═════ Supplied text ═════
Theorem. Suppose that a function $f$ is analytic throughout a disk $|z-z_0|<R_0$ centered at $z_0$ and with radius $R_0$. Then $f(z)$ has the power series representation
$$f(z)=\sum_{n=0}^\infty a_n(z-z_0)^n\ (|z-z_0|<R_0),$$
where
$$a_n=\frac{f^{(n)}(z_0)}{n!}\ (n=0,1,2,\cdots).$$

Proof. First consider the case $z_0=0$ and show that
$$f(z)=\sum_{n=0}^\infty\frac{f^{(n)}(0)}{n!}z^n\ (|z|<R_0).$$
This particular Taylor series is called a Maclaurin series. Let us write $|z|=r$ and let $C_0$ denote any positively oriented circle centered at the origin and with radius $r_0$, where $r<r_0<R_0$.

Since $f$ is analytic inside and on the circle $C_0$ and since $z$ is interior to $C_0$, by the Cauchy Integral Formula, we have
$$f(z)=\frac{1}{2\pi i}\oint_{C_0}\frac{f(s)}{s-z}ds.$$
Note that $\frac{1}{s-z}$ may be written as
\begin{align*}
\frac{1}{s-z}&=\frac{1}{s}\frac{1}{1-\frac{z}{s}}\\
&=\sum_{n=0}^{N-1}\frac{z^n}{s^{n+1}}+z^N\frac{1}{(s-z)s^N}.
═════ Extracted information ═════
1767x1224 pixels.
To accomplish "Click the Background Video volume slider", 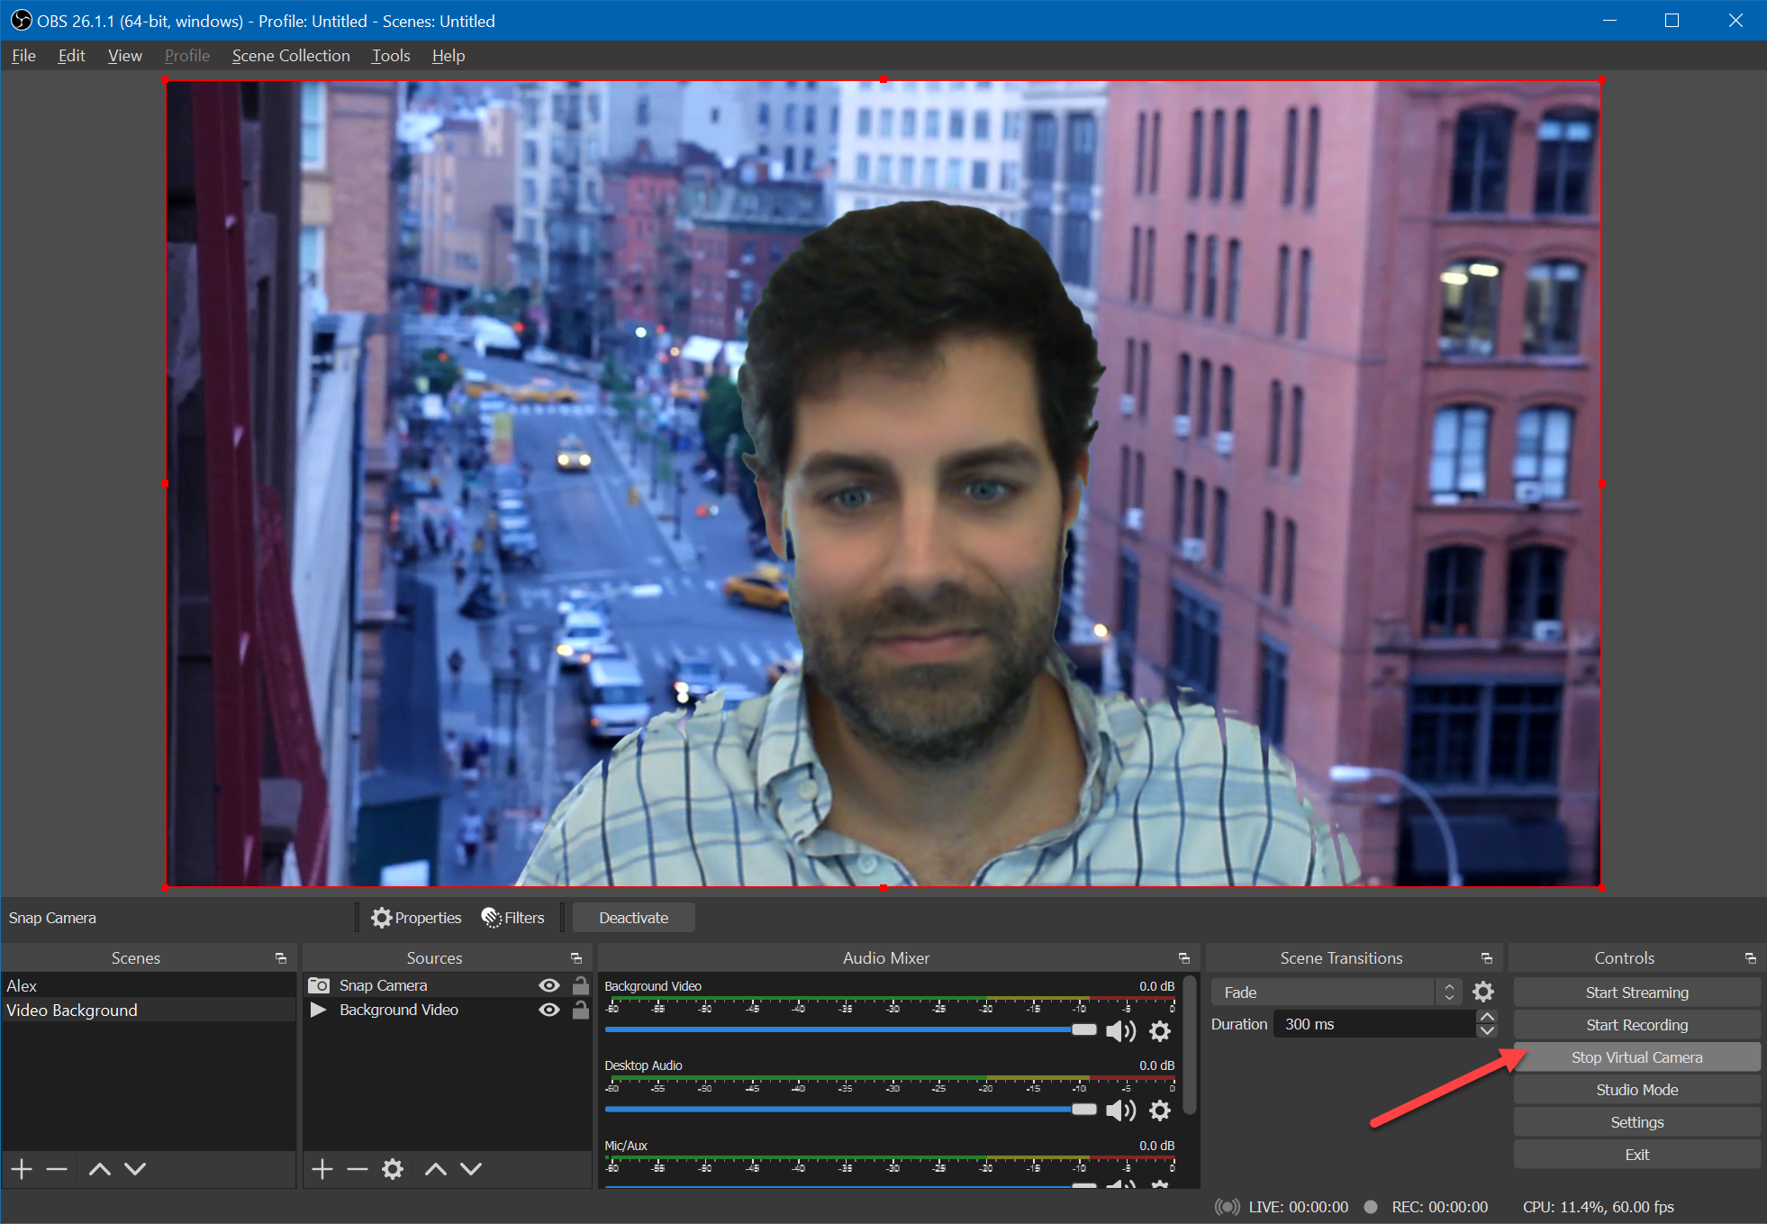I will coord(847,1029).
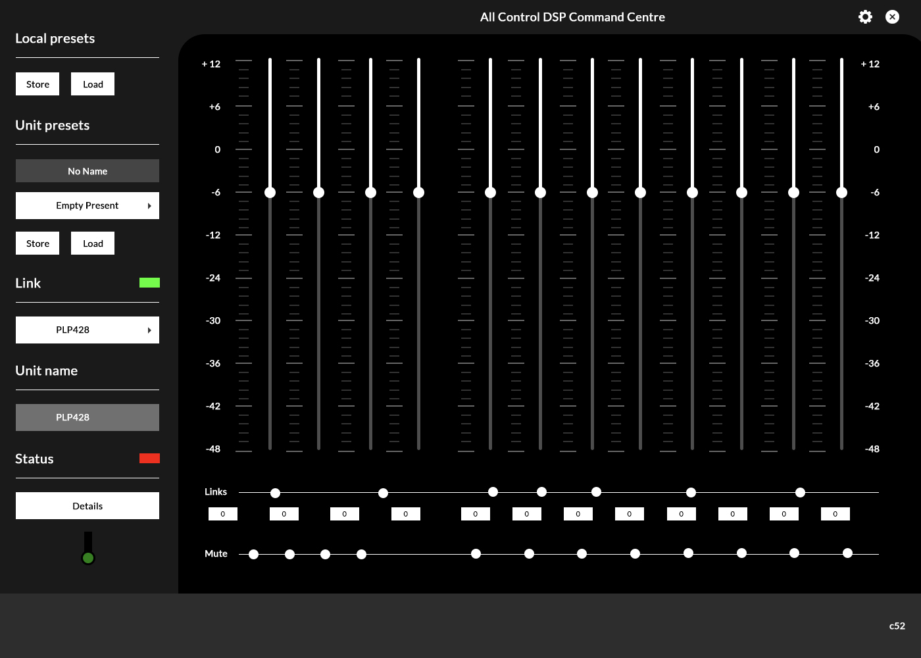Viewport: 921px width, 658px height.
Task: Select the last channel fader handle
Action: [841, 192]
═════
=== Short exercise ===
Reproduce the Taylor series excerpt from "Proof. First consider" up to and including "radius $r_0$, where $r<r_0<R_0$.". The listing has no connection to the Taylor series excerpt.

=== The output ===
Proof. First consider the case $z_0=0$ and show that
$$f(z)=\sum_{n=0}^\infty\frac{f^{(n)}(0)}{n!}z^n\ (|z|<R_0).$$
This particular Taylor series is called a Maclaurin series. Let us write $|z|=r$ and let $C_0$ denote any positively oriented circle centered at the origin and with radius $r_0$, where $r<r_0<R_0$.